Why this office matters to ordinary citizens
For most Americans, “the Constitution” feels abstract until the government shows up with a subpoena, a search warrant, an indictment, or a press conference that reshapes a community’s trust in institutions.
That is where U.S. Attorneys live: at the point where federal power becomes local reality.
When a U.S. Attorney’s Office focuses on public corruption, it changes how citizens think about their leaders. When it focuses on opioids, it changes how communities think about accountability for distribution networks and corporate actors. When it brings a civil rights prosecution, it changes the relationship between law enforcement and the governed. Those are legal decisions, but they are also civic events.
Quick answers
Is a U.S. Attorney the same as the Attorney General?
No. The Attorney General leads the entire Department of Justice. A U.S. Attorney leads DOJ’s work in one federal district.
Are U.S. Attorneys elected?
No. They are presidentially appointed and Senate-confirmed.
Do U.S. Attorneys run investigations?
They do not conduct field investigations like agents do, but they guide investigative legal strategy, use grand juries, approve key steps, and decide whether to file charges.
Can a U.S. Attorney prosecute state crimes?
Not as state crimes. Federal prosecutors enforce federal law. Conduct can violate both federal and state law, and separate sovereigns can bring separate cases, but the federal case must be grounded in federal statutes and federal jurisdiction.
A constitutional office, even if the Constitution does not name it
The Constitution does not spell out “U.S. Attorney” the way it spells out Congress or the presidency.

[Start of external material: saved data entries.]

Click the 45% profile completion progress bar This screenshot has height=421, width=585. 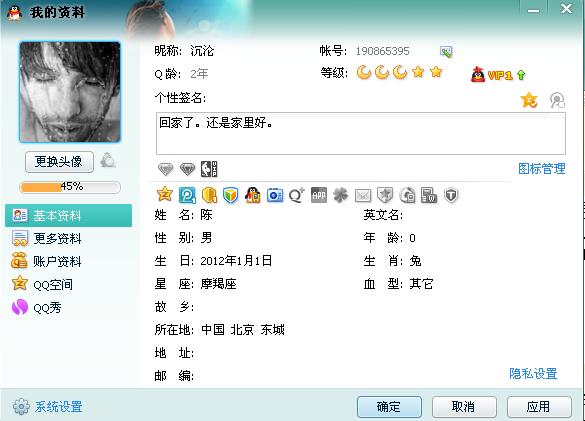point(70,187)
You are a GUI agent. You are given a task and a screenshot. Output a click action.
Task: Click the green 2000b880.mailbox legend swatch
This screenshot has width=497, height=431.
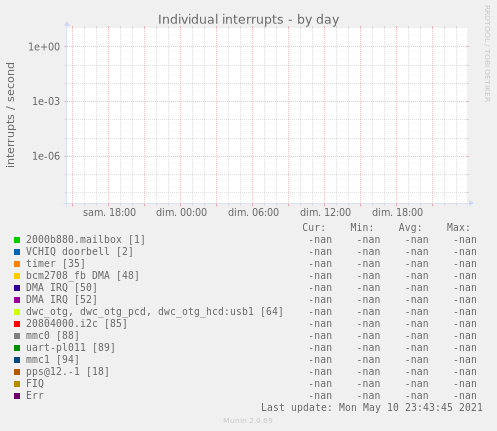[17, 240]
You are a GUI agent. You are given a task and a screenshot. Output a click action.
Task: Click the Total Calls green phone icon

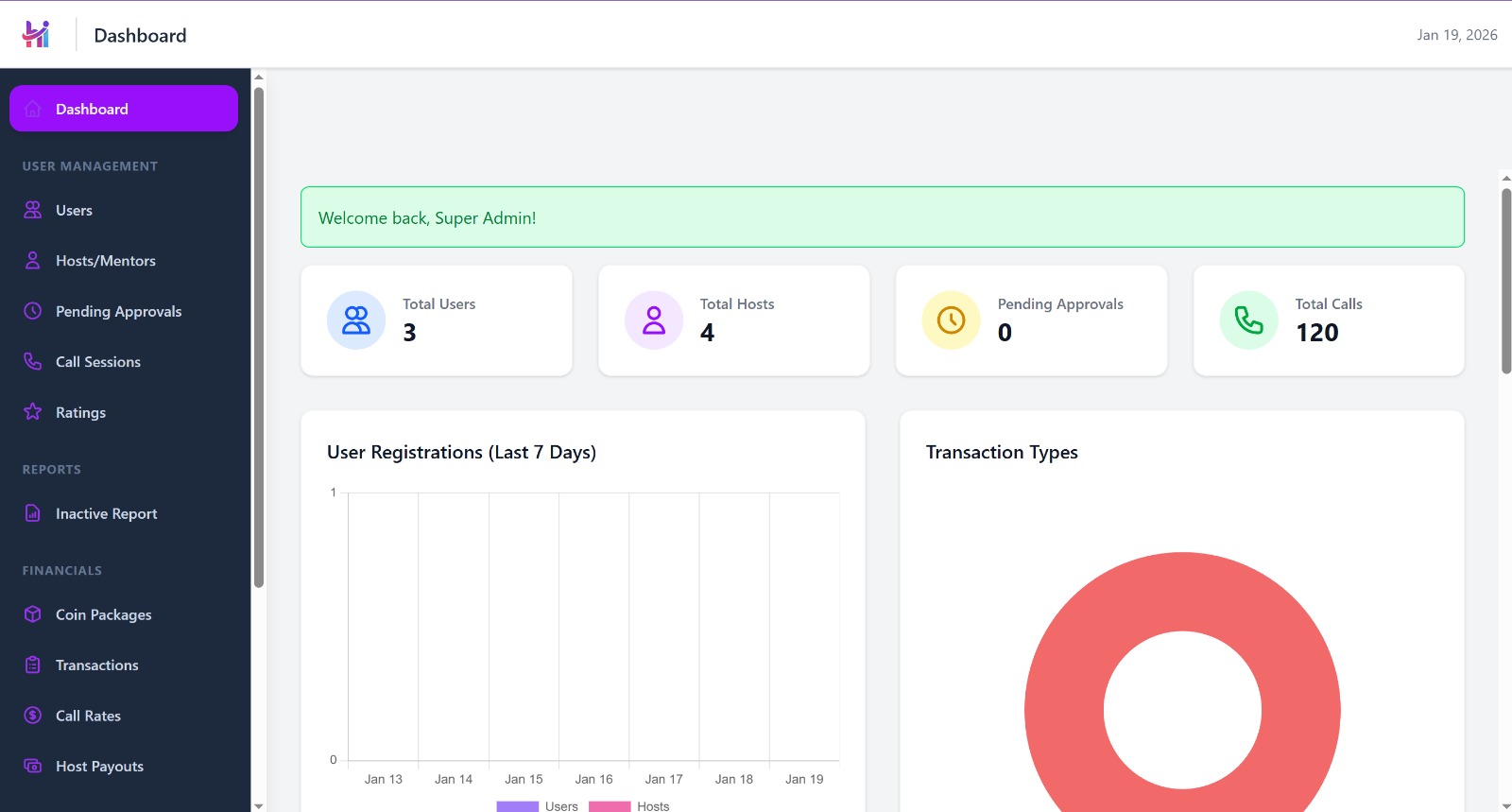tap(1248, 320)
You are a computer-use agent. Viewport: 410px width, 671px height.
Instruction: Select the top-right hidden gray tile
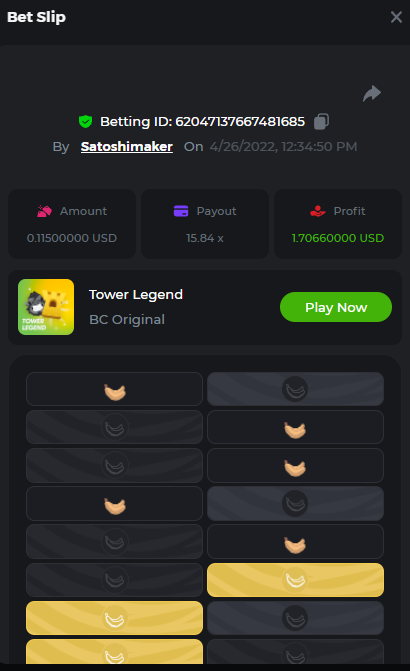(x=295, y=389)
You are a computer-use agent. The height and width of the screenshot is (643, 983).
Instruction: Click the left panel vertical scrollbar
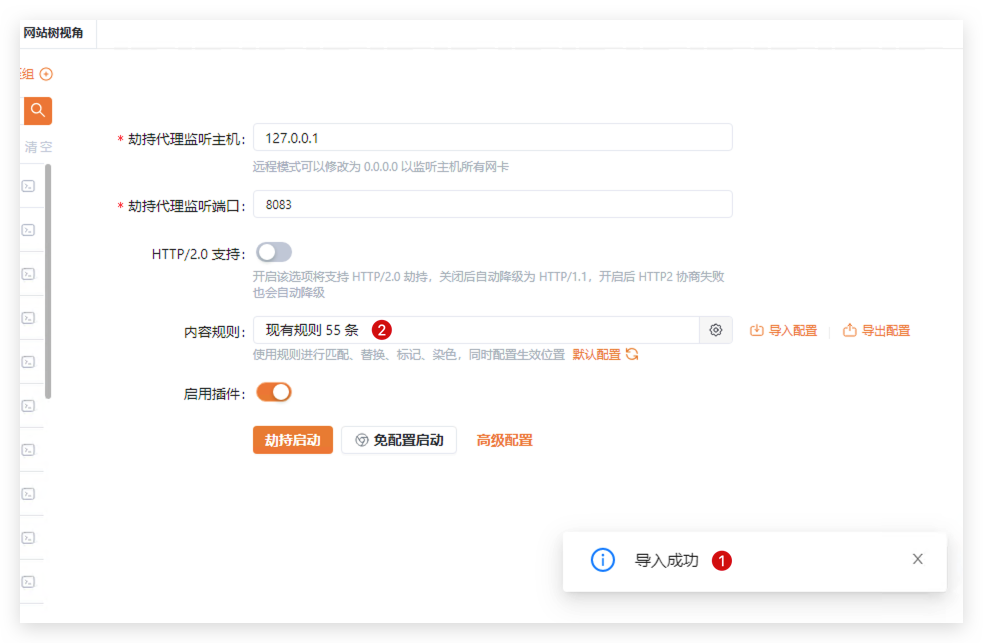[x=48, y=280]
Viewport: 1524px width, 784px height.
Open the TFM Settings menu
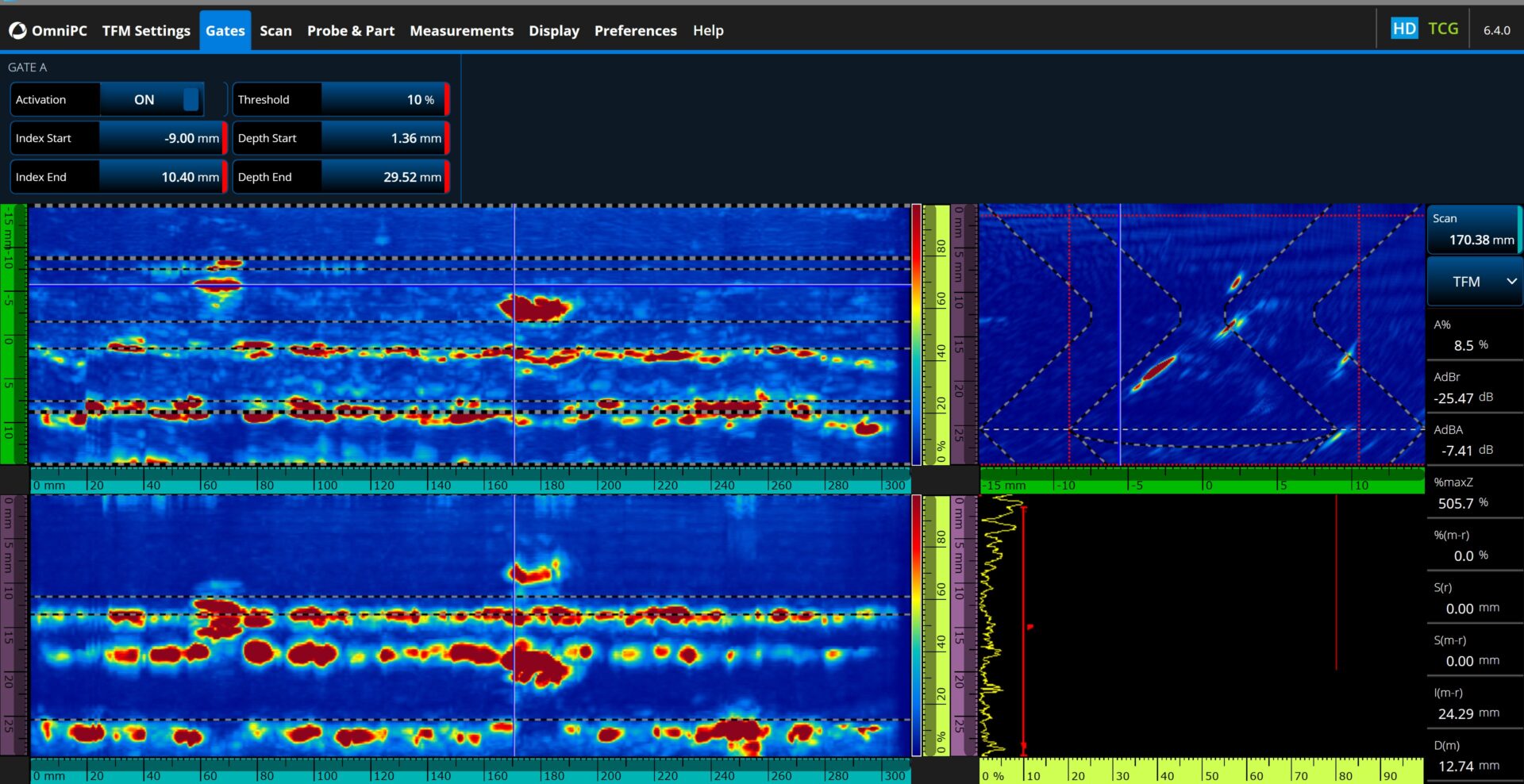pos(146,31)
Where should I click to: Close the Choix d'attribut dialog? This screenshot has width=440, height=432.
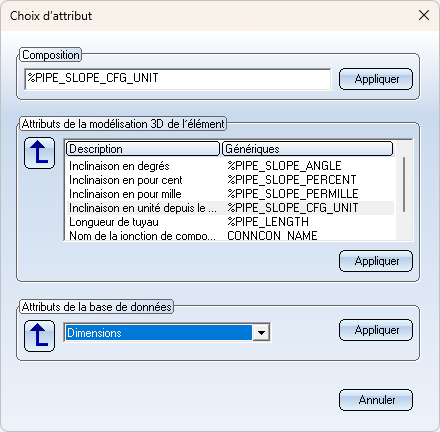click(424, 15)
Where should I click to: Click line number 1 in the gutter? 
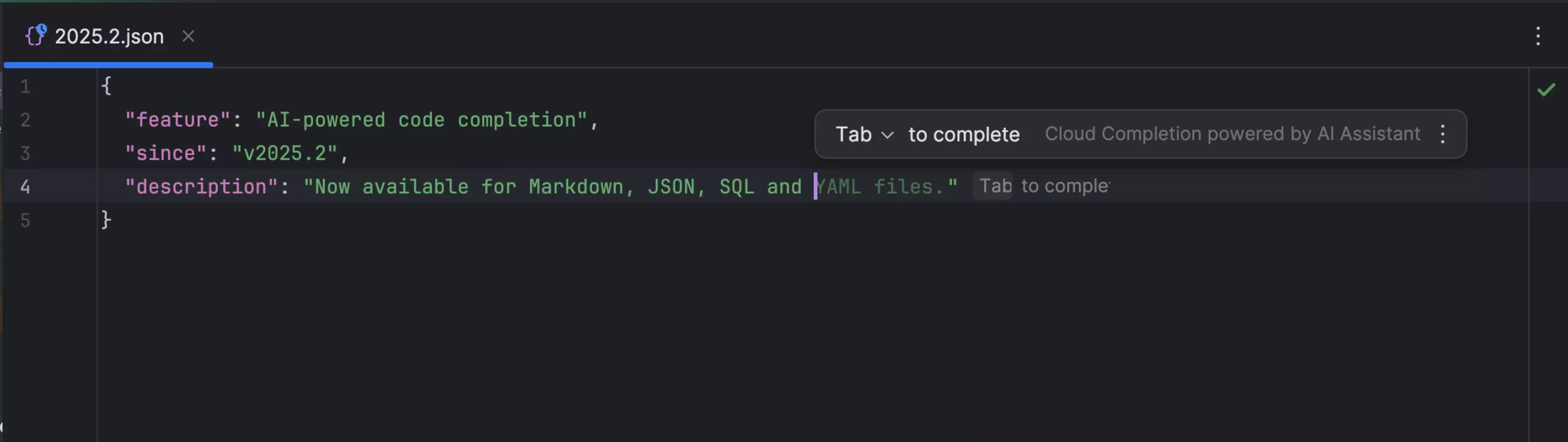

But it does establish the framework that makes the role possible: executive power vested in a President, appointments requiring Senate consent, and a federal judiciary that hears “Cases” and “Controversies.”
U.S. Attorneys are one of the ways those constitutional abstractions become concrete: a person, in a place, making decisions that can take away liberty, recover money, dismantle schemes, and sometimes change the political weather.
And if you want to read federal prosecutions like a citizen instead of a spectator, that is the correct starting point.